Dear Annie: I married “Eddie” after getting pregnant at 18.
We have two children and have been together for 32 years. For the past 20, we have not slept in the same bed. It began when Eddie started falling asleep on the sofa watching TV. Then he simply began going to bed on the couch.
The only time he would touch me was when he wanted sex.
When my father died eight years ago, I cried myself to sleep and never once did Eddie try to comfort me.
If I asked him for a hug, he thought it had to lead to sex.
At that point, I decided to cut sex out of my life entirely.
I told him I need to feel close first, but it made no difference.
Eddie has been a great father to our children, but he told me early on that I am his third priority, with the kids coming first and just about anything else, second.
But I love him with all my heart, and other than this we get along wonderfully.
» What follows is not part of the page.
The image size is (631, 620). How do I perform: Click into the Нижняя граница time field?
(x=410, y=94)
I
I hoped things would change when the children were out of the house, but they haven’t.
At 50, I feel I have wasted my life. I am on medication for depression. We have no friends.
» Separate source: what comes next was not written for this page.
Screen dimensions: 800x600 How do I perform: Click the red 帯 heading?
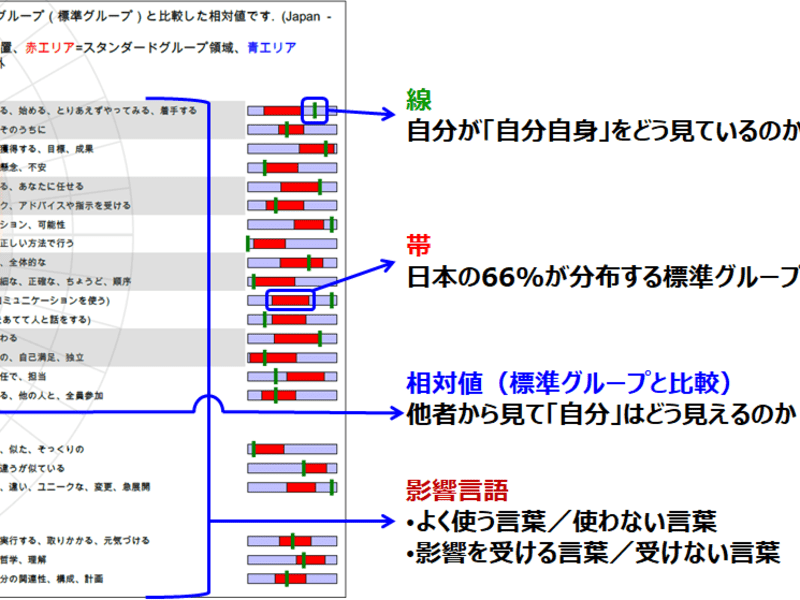click(x=418, y=243)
Every dinner out has to include the children. We only take vacations where Eddie wants to go. Forget counselling. He thinks people who get professional help are weak.
He never opens up and won’t discuss our problems. Leaving him is not financially possible and I’m not sure I would. I still love him. What can I do? — Lonely With Him
Dear Lonely: We’re not sure how “wonderfully” you get along when you are miserable and he refuses to discuss it.
Since you want to stay with him, we recommend you tell him you are tremendously unhappy and would like him to go for counselling so both of you can present your side to a professional.
If he refuses, go without him and find better ways to cope.
Also, get involved in activities that bring you some sense of fulfillment and consider volunteering at your local hospital, perhaps in the pediatric unit.
All that affection shouldn’t go to waste.
Dear Annie: I am 12 years old and have had braces for one year. My orthodontist is a very nice man, but he has horrible breath.
Every time I see him, I dread the 10 minutes of doom when I let my nasal cavities be exposed to such an odor.
Some of my friends are patients of his as well, and they agree when I say his breath smells like a dead rat.
The doctor doesn’t wear a mask, so there is nothing blocking the smell from reaching my nose.
How can we tell him his breath stinks without hurting his feelings? — Gagging Patient
Dear Gagging: You can ask one of your parents to speak to the orthodontist, but if they won’t, you’ll have to be brave enough to do it.
Offer him a breath mint and say as kindly as possible, “I hope you don’t mind, but I have a very sensitive nose.” (We trust he won’t give your braces extra tightening.)
Dear Annie: This is for “Miffed in Miami,” who was insulted that her sister-in-law did not open her housewarming present right away.
In many cultures (e.g., most Asian cultures), opening a present when it is given is considered extremely rude. It implies you are more interested in the gift than the visitor.
Moreover, should you be disappointed, opening it in front of the giver puts both of you in an awkward position. Even worse are situations where one person’s gift will be compared to another’s.
From this perspective, it is polite to ignore the gifts and open them later in private. — Davis, Calif.
Dear Davis: Many thanks for the education.